**Entries provided**
○ ○ ○ ○ ○ ○ ○

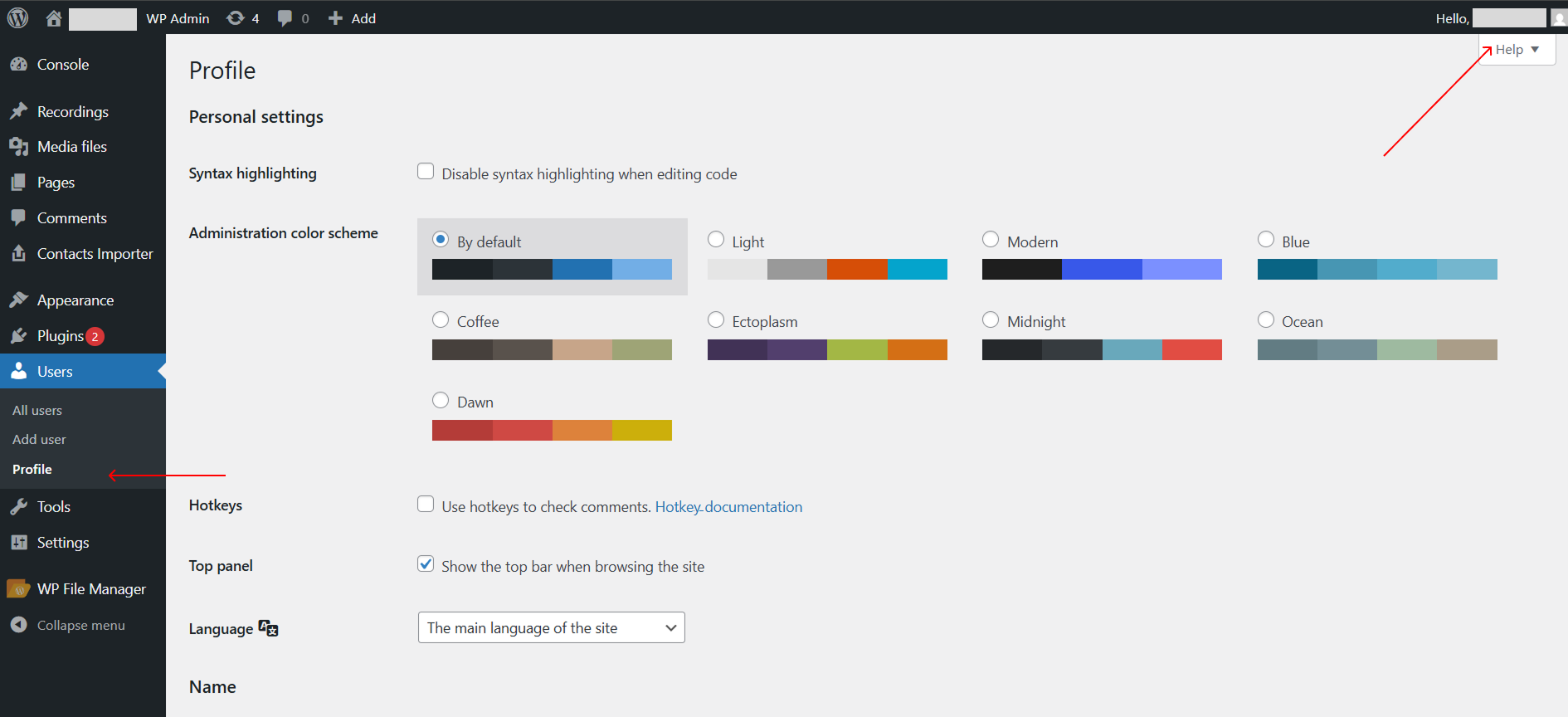Enable the disable syntax highlighting checkbox
This screenshot has height=717, width=1568.
[x=426, y=172]
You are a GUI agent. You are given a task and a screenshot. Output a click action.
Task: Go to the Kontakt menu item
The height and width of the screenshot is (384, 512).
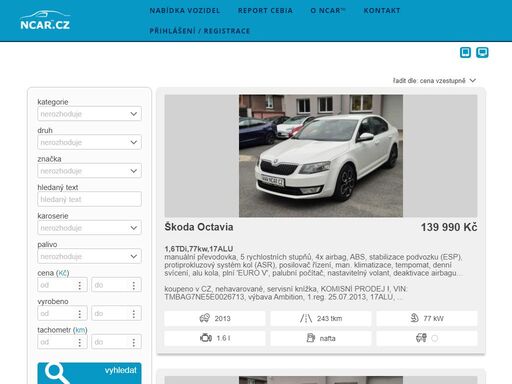tap(382, 11)
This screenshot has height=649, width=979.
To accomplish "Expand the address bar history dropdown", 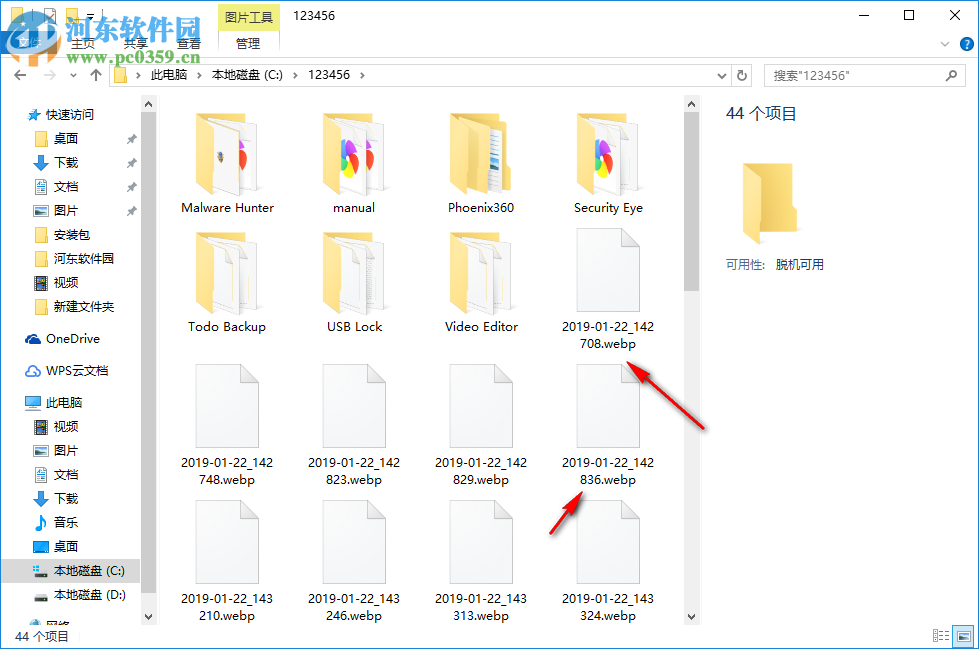I will 721,74.
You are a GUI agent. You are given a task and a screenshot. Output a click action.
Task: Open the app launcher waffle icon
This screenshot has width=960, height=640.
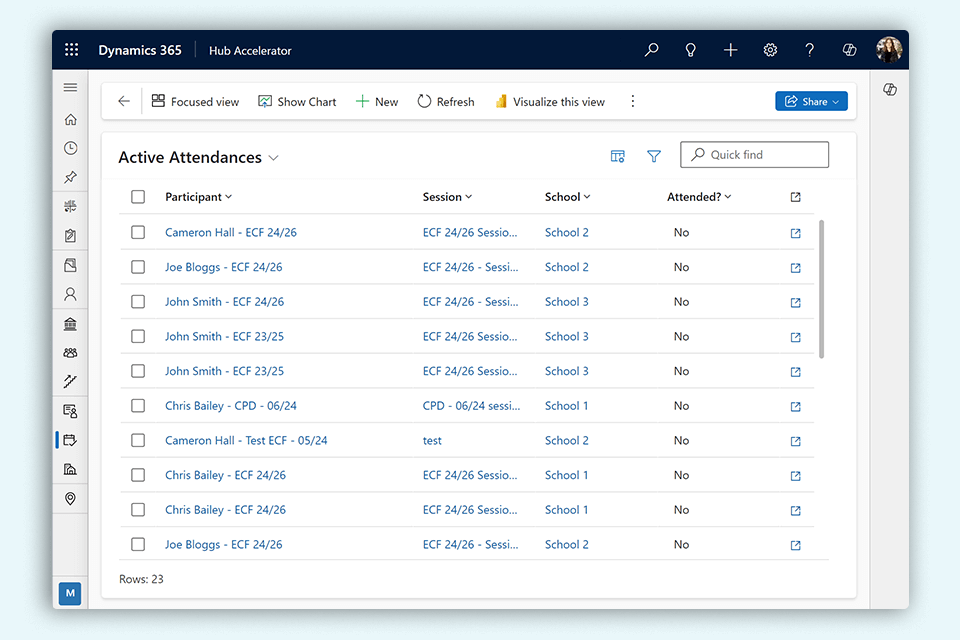click(71, 50)
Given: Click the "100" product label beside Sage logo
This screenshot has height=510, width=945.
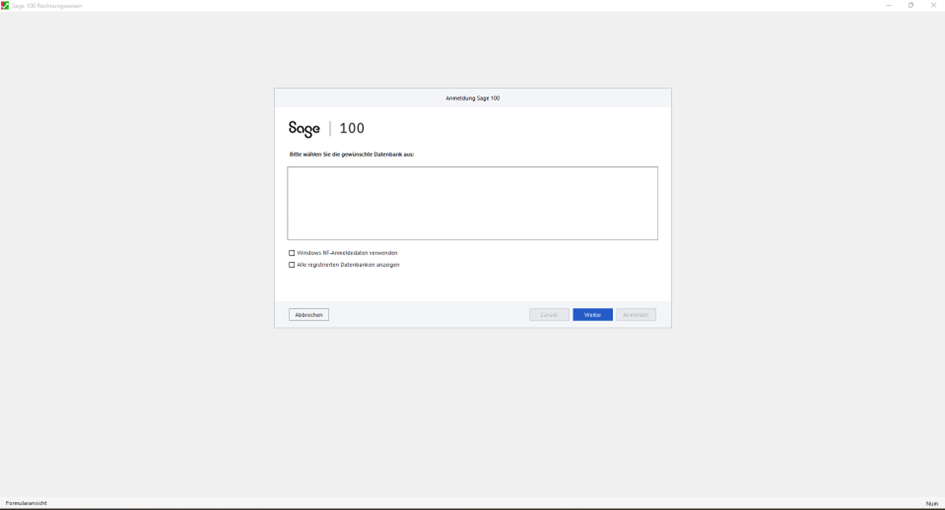Looking at the screenshot, I should pyautogui.click(x=352, y=128).
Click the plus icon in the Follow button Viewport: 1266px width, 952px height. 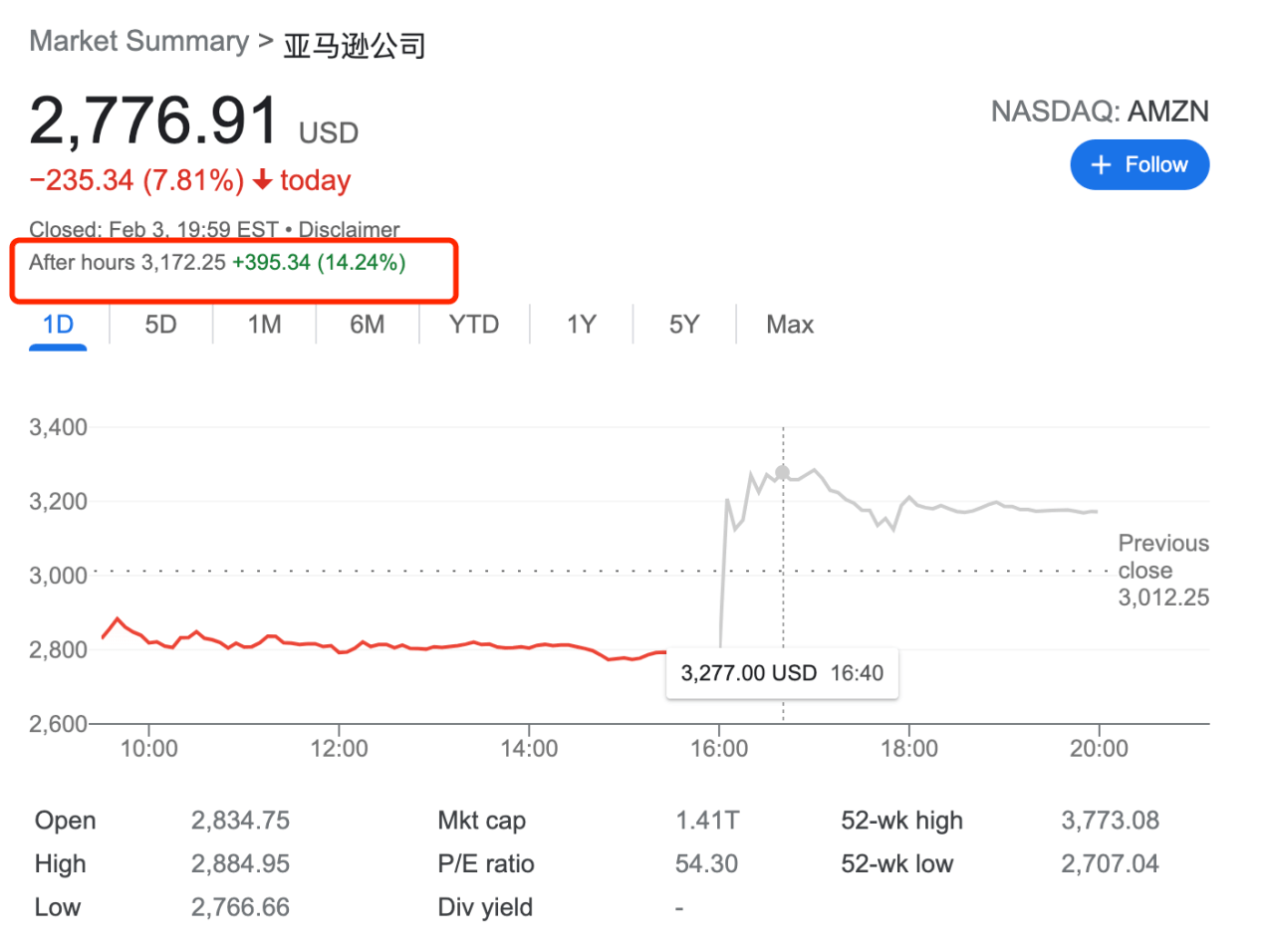pyautogui.click(x=1101, y=165)
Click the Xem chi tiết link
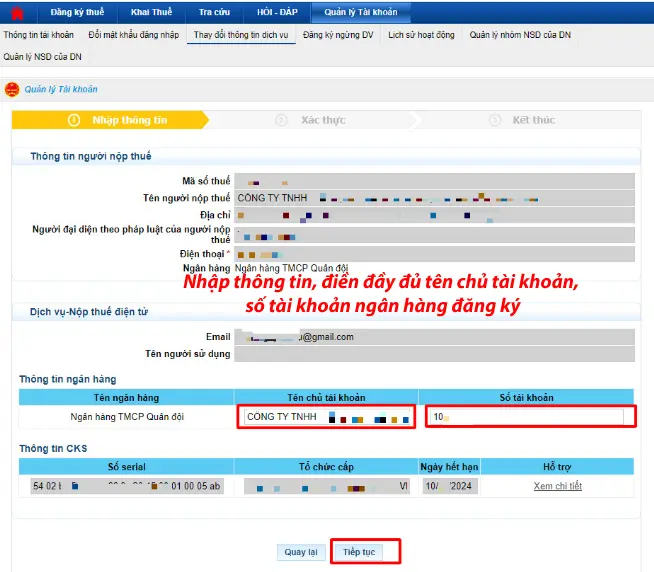This screenshot has width=654, height=572. (557, 486)
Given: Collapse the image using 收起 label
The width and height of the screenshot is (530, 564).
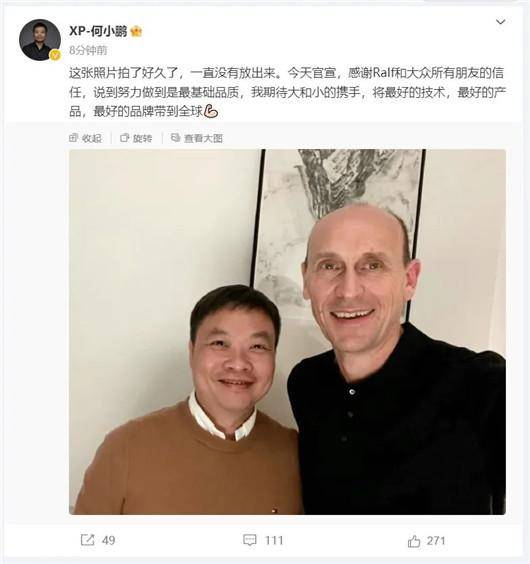Looking at the screenshot, I should [x=92, y=138].
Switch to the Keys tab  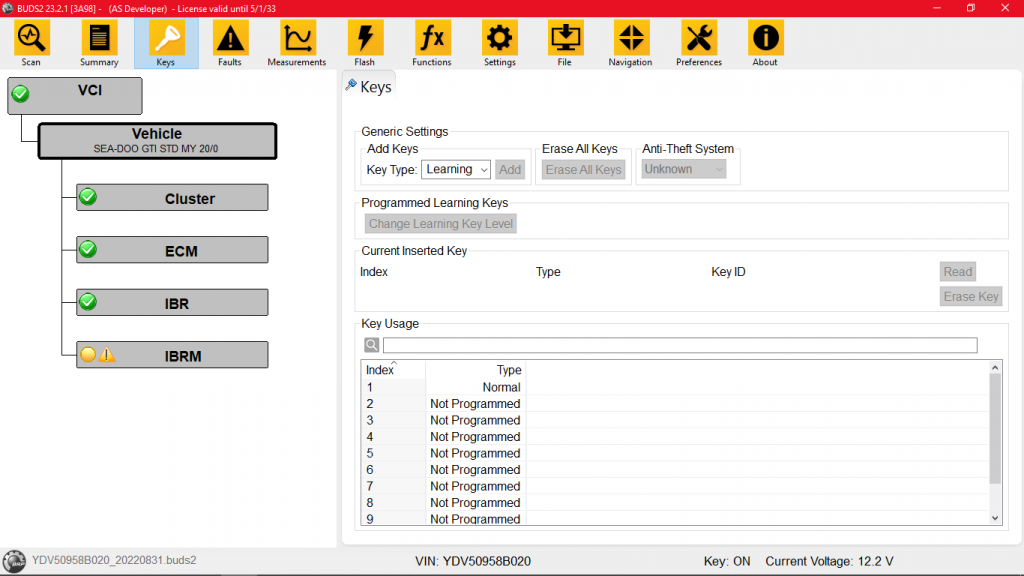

○ ○ ○ ○ ○ ○ ○

**What you should do**
Find the word "label" in the records. Copy every line it appears in.

**Solved exercise**
Given: Click the "100" product label beside Sage logo
Given: Collapse the image using 收起 label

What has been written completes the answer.